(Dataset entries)
________________________________________
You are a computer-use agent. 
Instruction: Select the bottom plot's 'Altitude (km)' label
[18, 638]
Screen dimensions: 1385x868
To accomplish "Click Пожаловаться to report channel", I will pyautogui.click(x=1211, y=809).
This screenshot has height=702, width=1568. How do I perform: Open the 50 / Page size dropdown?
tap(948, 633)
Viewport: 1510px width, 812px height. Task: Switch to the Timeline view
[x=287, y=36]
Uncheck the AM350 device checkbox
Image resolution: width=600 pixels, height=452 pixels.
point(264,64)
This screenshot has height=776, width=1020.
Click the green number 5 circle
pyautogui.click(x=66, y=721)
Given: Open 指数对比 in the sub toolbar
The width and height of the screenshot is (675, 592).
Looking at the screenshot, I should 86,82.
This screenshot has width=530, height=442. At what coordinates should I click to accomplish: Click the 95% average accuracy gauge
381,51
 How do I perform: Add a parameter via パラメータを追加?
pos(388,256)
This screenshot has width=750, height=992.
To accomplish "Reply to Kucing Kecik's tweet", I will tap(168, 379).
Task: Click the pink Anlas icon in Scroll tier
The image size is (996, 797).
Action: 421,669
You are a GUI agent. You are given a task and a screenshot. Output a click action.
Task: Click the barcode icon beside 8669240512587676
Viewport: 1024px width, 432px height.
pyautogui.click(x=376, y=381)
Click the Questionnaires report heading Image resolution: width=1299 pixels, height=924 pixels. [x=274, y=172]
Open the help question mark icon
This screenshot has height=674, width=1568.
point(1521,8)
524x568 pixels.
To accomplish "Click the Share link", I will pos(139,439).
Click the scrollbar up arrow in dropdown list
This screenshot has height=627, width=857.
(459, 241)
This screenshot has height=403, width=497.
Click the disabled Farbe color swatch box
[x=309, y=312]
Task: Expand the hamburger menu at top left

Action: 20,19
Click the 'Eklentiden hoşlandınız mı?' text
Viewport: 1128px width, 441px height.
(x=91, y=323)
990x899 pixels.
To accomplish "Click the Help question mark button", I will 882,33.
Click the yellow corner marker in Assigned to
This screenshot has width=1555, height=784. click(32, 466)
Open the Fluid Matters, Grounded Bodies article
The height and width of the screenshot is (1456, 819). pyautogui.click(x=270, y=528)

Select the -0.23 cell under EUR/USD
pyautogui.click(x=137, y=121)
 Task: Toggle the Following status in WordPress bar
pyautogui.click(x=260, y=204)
________________________________________
* Exercise aim: Every line above needs to be repeated exactly as shown.

* Task output:
You are a computer-use agent. 
Instruction: Select the bottom plot's 'Altitude (km)' label
[18, 638]
Screen dimensions: 1385x868
To accomplish "Click Пожаловаться to report channel", I will pyautogui.click(x=1211, y=809).
This screenshot has height=702, width=1568. How do I perform: Open the 50 / Page size dropdown?
tap(948, 633)
Viewport: 1510px width, 812px height. Task: Switch to the Timeline view
[x=287, y=36]
Uncheck the AM350 device checkbox
Image resolution: width=600 pixels, height=452 pixels.
point(264,64)
This screenshot has height=776, width=1020.
Click the green number 5 circle
pyautogui.click(x=66, y=721)
Given: Open 指数对比 in the sub toolbar
The width and height of the screenshot is (675, 592).
Looking at the screenshot, I should 86,82.
This screenshot has width=530, height=442. At what coordinates should I click to accomplish: Click the 95% average accuracy gauge
381,51
 How do I perform: Add a parameter via パラメータを追加?
pos(388,256)
This screenshot has width=750, height=992.
To accomplish "Reply to Kucing Kecik's tweet", I will tap(168, 379).
Task: Click the pink Anlas icon in Scroll tier
The image size is (996, 797).
Action: 421,669
You are a GUI agent. You are given a task and a screenshot. Output a click action.
Task: Click the barcode icon beside 8669240512587676
Viewport: 1024px width, 432px height.
pyautogui.click(x=376, y=381)
Click the Questionnaires report heading Image resolution: width=1299 pixels, height=924 pixels. [x=274, y=172]
Open the help question mark icon
This screenshot has height=674, width=1568.
point(1521,8)
524x568 pixels.
To accomplish "Click the Share link", I will pos(139,439).
Click the scrollbar up arrow in dropdown list
This screenshot has height=627, width=857.
(459, 241)
This screenshot has height=403, width=497.
Click the disabled Farbe color swatch box
[x=309, y=312]
Task: Expand the hamburger menu at top left

Action: 20,19
Click the 'Eklentiden hoşlandınız mı?' text
Viewport: 1128px width, 441px height.
(x=91, y=323)
990x899 pixels.
To accomplish "Click the Help question mark button", I will 882,33.
Click the yellow corner marker in Assigned to
This screenshot has width=1555, height=784. click(32, 466)
Open the Fluid Matters, Grounded Bodies article
The height and width of the screenshot is (1456, 819). pyautogui.click(x=270, y=528)

Select the -0.23 cell under EUR/USD
pyautogui.click(x=137, y=121)
 Task: Toggle the Following status in WordPress bar
pyautogui.click(x=260, y=204)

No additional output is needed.